## begin Given records
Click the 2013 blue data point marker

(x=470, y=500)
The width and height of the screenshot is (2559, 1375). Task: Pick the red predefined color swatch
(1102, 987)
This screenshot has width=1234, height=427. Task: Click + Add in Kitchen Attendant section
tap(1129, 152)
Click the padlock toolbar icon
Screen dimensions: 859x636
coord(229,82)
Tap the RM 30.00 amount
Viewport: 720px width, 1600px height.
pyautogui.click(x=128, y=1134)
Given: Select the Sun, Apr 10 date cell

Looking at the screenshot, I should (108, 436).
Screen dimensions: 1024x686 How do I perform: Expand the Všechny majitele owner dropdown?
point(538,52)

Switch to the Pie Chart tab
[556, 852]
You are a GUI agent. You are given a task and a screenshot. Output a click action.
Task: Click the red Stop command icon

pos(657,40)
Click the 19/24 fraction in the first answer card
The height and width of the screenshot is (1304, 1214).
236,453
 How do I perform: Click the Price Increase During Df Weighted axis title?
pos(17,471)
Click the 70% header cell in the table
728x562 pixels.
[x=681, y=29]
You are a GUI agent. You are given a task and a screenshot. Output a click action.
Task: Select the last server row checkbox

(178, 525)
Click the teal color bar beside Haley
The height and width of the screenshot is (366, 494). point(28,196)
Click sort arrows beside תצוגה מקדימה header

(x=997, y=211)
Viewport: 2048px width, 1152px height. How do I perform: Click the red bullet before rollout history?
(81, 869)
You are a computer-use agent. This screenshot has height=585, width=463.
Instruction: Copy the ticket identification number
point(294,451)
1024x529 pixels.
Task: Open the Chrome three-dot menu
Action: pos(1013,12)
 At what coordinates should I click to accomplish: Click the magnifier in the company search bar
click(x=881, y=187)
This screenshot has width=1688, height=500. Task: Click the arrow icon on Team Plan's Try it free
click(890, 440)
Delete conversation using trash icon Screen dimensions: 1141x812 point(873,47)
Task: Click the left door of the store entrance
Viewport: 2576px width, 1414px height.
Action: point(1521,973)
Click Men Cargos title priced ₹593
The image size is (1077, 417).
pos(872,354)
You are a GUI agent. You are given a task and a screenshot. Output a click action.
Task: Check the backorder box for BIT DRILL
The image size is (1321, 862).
## end Given records
Rewrite all the records above, swapping "GUI agent" for "screen assistant" and leaving everything else unchanged.

### Answer for this exercise
Click the 2013 blue data point marker

(x=470, y=500)
The width and height of the screenshot is (2559, 1375). Task: Pick the red predefined color swatch
(1102, 987)
This screenshot has width=1234, height=427. Task: Click + Add in Kitchen Attendant section
tap(1129, 152)
Click the padlock toolbar icon
Screen dimensions: 859x636
coord(229,82)
Tap the RM 30.00 amount
Viewport: 720px width, 1600px height.
pyautogui.click(x=128, y=1134)
Given: Select the Sun, Apr 10 date cell

Looking at the screenshot, I should (108, 436).
Screen dimensions: 1024x686 How do I perform: Expand the Všechny majitele owner dropdown?
point(538,52)

Switch to the Pie Chart tab
[556, 852]
You are a screen assistant. You are given a task and a screenshot. Output a click action.
Task: Click the red Stop command icon

pos(657,40)
Click the 19/24 fraction in the first answer card
The height and width of the screenshot is (1304, 1214).
236,453
 How do I perform: Click the Price Increase During Df Weighted axis title?
pos(17,471)
Click the 70% header cell in the table
728x562 pixels.
[x=681, y=29]
You are a screen assistant. You are given a task and a screenshot. Output a click action.
Task: Select the last server row checkbox

(178, 525)
Click the teal color bar beside Haley
The height and width of the screenshot is (366, 494). point(28,196)
Click sort arrows beside תצוגה מקדימה header

(x=997, y=211)
Viewport: 2048px width, 1152px height. How do I perform: Click the red bullet before rollout history?
(81, 869)
You are a computer-use agent. This screenshot has height=585, width=463.
Instruction: Copy the ticket identification number
point(294,451)
1024x529 pixels.
Task: Open the Chrome three-dot menu
Action: pos(1013,12)
 At what coordinates should I click to accomplish: Click the magnifier in the company search bar
click(x=881, y=187)
This screenshot has width=1688, height=500. Task: Click the arrow icon on Team Plan's Try it free
click(890, 440)
Delete conversation using trash icon Screen dimensions: 1141x812 point(873,47)
Task: Click the left door of the store entrance
Viewport: 2576px width, 1414px height.
Action: point(1521,973)
Click Men Cargos title priced ₹593
The image size is (1077, 417).
pos(872,354)
You are a screen assistant. You are given a task and a screenshot. Output a click action.
Task: Check the backorder box for BIT DRILL
The image size is (1321, 862).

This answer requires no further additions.